Dérive médiatique dans l’affaire du lycéen de Dar El-Beïda : où sont Grine et l’Arav ?
L’affaire du décès du lycéen de 16 ans, Laïfa Rachid, survenu mercredi dernier à Dar El-Beïda, à l’est d’Alger, a présenté pour certains médias, en particulier de l’audiovisuel, tous les ingrédients qui en font une aubaine à ne pas rater à tout prix pour faire monter en flèche l’audimat, dont l’indice élevé permet d’attirer la publicité et les revenus considérables qu’elle génère. Condition préalable indispensable : il faut mettre de côté les exigences de la déontologie et de l’éthique martelées à tout bout de champ… audiovisuel par le ministre de la Communication, Hamid Grine. La dérive ne coûte rien à ces médias, puisque les prêches du ministre se font dans le désert et l’Arav, l’Autorité de régulation de l’audiovisuel, appelée à brandir les cartons, jaune ou rouge, de l’arbitre, laisse faire.
Au mois d’août dernier, à propos des rapts d’enfants, l’Arav avait appelé les médias à traiter les informations en se fiant exclusivement au procureur de la République. Elle avait insisté auprès des «acteurs du secteur» pour «se conformer» à l’éthique et à la déontologie de la profession. Le communiqué de l’Arav avait enfin souligné l’obligation du «respect des valeurs et des règles professionnelles qui obligent à remettre les événements dans un contexte informatif».
Le traitement de l’affaire du décès du lycéen de Dar El-Beïda a suivi une démarche complètement opposée aux recommandations de l’Arav. Le drame qui a frappé la famille Laïfa est en lui-même suffisamment grave et chargé d’émotion pour en rajouter à l’aide du montage stéréotypé, «prêt à l’emploi» dans cette catégorie d’événement, et transformer un fléau social à traiter sérieusement – la violence en milieu scolaire – en une histoire sordide à raconter avec pour motivation exclusive de racoler le public. Comment expliquer autrement l’annonce d’un meurtre sans même attendre les résultats de l’enquête. La vérité n’a pas tardé à commencer à se montrer : il s’est avéré que l’enfant est mort suite à un malaise et n’a pas été tué.
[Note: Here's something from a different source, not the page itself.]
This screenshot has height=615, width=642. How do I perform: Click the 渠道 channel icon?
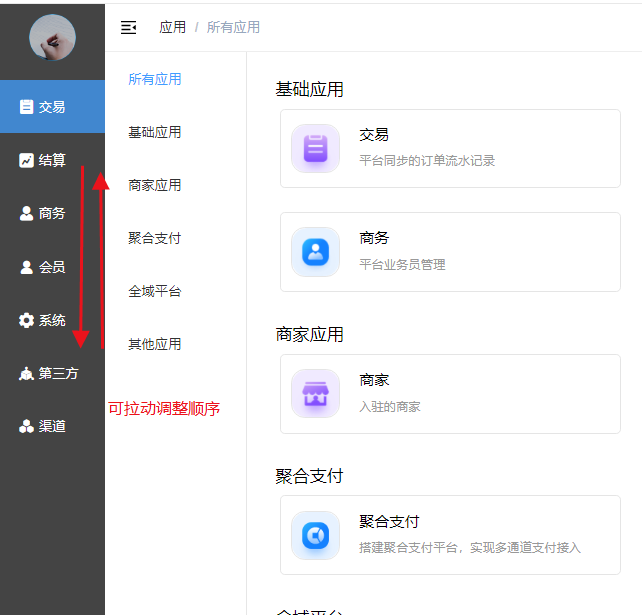coord(26,426)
Hier, dans une déclaration à la presse, le procureur de la République près le tribunal d’El-Harrach, Mohamed Maâtallah, a démenti la version – mort due à des violences – donnée avec une trop grande précipitation et une surdose de sensationnel évidente et déplacée, sans prendre les précautions d’usage qui imposent d’attendre les résultats de l’autopsie et d’en faire référence. Il n’est pas du tout à l’honneur des journalistes de noter que le procureur a fait preuve dans sa déclaration d’un professionnalisme et d’une rigueur qui leur manquent souvent. Ses propos sont très mesurés quand il dit que «le décès serait dû plutôt à des problèmes de santé et l’enquête toujours en cours devrait définir avec précision les causes de sa mort».
Certes, les journalistes sont autorisés à user d’une liberté de ton qui fait partie du métier, mais ils ne sont pas exempts du sens de la responsabilité qui découle de l’impact de leur activité sur la société. Les codes de déontologie journalistique, partout dans le monde, et l’Algérie n’a aucune raison d’être une exception, déterminent la liberté et la responsabilité des journalistes, tout en reconnaissant leur droit et le devoir qu’ils ont d’informer le public sur ce qui se passe et qui présente un intérêt général, mais dans des normes précises et obligatoires. La plus élémentaire de ces normes est de ne diffuser une information que si elle est vérifiée. Mais pour respecter cette norme, le journaliste doit être absolument indépendant des motivations mercantiles. C’est sans doute le cas pour l’affaire du décès du jeune lycéen de Dar El-Beïda.